This raises the question what expectations and wishes regulators have about a study’s design and execution. To assess the scientific credibility of an applicant’s claims about a drug, regulators are interested in getting a “clear picture” (quote, Petra, D21) of the drug, meaning that they are interested in a drug’s effects in isolation. Studies that provide regulators with a clear picture of the drug’s effect in isolation are studies that are randomized, that are blinded and that compare a drug to placebo; studies that did not use the drug in a combination-treatment; and studies that use a type of analysis that is less affected by alternative causes (e.g., an analysis that corrects for patients who discontinued treatment).

Moreover, to regulators, a convincing study design is a design that closely matches the situation in which the drug will be applied: “The most important data originate from those studies (…) that have actually examined the patients for which they propose the indication. (…) We will judge those kinds of data to be particularly suitable in such a dossier” (quote, Chris, D19). Thus, if the drug is for a first line treatment, regulators would preferably like to see a study conducted in the first line; if the drug should prevent certain clinical outcomes, the regulators would like to see data on clinical instead of surrogate endpoints; etc.

In addition, regulators expect studies to be executed in accordance with the plans that have been made beforehand. EMA’s scientific guidance “ICH E9 statistical principles for clinical trials” states that a clinical trial protocol should be clearly defined beforehand and that “The extent to which the procedures in the protocol are followed and the primary analysis is planned a priori will contribute to the degree of confidence in the final results and conclusions of the trial” (25, p.5, our emphasis in bold). Thus, failure to conduct a trial according to protocol can cause regulators to become doubtful about the presented claims.

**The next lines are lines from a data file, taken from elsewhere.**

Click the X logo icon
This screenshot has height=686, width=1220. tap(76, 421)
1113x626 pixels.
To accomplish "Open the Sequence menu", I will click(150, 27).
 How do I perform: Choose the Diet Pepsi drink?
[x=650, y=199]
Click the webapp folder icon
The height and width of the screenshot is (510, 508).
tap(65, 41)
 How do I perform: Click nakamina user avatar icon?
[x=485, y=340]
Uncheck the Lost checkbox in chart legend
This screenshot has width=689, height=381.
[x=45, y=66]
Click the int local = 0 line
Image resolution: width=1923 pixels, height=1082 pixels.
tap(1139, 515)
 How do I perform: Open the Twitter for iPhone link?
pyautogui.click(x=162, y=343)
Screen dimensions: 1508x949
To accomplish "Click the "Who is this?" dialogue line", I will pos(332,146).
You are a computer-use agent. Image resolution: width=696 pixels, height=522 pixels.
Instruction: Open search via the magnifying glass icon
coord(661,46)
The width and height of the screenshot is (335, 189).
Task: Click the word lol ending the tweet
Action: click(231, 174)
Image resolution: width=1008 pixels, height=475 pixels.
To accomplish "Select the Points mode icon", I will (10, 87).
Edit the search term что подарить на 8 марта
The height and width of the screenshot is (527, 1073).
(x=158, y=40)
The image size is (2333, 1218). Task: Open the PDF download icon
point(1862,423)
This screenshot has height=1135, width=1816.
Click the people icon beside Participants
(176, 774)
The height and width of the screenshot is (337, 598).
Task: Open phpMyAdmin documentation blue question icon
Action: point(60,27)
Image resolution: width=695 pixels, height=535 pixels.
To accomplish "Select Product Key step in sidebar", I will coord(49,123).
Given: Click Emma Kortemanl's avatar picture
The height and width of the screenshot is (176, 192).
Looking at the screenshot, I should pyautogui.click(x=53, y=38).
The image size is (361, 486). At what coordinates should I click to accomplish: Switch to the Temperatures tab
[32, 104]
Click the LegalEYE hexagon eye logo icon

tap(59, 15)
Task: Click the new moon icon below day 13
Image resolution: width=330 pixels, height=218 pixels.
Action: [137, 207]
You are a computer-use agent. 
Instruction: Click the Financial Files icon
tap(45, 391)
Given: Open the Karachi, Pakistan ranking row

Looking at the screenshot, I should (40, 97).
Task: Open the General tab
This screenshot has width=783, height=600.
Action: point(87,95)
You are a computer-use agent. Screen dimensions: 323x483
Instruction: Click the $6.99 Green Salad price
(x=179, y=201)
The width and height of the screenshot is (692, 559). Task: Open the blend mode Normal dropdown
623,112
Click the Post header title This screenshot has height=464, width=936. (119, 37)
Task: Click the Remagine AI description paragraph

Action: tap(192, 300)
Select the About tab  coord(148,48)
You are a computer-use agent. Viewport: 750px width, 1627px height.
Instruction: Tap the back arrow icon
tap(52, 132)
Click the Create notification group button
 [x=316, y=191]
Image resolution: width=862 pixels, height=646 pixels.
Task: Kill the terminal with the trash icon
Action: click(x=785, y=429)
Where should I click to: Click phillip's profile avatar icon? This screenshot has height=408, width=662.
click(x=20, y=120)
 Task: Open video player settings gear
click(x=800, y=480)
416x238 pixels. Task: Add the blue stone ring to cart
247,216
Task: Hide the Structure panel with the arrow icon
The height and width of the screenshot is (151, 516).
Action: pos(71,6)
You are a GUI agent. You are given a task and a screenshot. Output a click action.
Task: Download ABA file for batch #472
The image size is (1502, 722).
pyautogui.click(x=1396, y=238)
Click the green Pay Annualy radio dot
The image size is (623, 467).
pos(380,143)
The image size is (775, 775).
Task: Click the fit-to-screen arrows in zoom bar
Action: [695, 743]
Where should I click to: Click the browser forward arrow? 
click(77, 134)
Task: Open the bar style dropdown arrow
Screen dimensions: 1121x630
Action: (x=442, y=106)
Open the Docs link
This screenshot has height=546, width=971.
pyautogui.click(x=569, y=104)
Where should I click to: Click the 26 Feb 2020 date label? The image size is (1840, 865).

Regulators can communicate their expectations about the appropriate study design to the applicant beforehand, for example through regulatory guidelines and scientific advice. When the submitted dossier does not adhere to these communicated expectations, this may again be a reason for doubt to arise. For instance, Yvonne noticed that the inclusion criterion for the trial of Corzumide was not in line with the current guideline and therefore not in line with the regulator’s expectations. Even though deviation from the guideline was understandable because the guideline was updated after the study had already started, Yvonne still found it strange because the chosen inclusion criterion (a certain level of a specific molecule) was not logical: “I could not completely reconcile that. It does not align with the mechanism of what this drug is supposed to do. (…) Normally, the inclusion criterion is based on [levels of another molecule]” (fieldnote, Yvonne, D8).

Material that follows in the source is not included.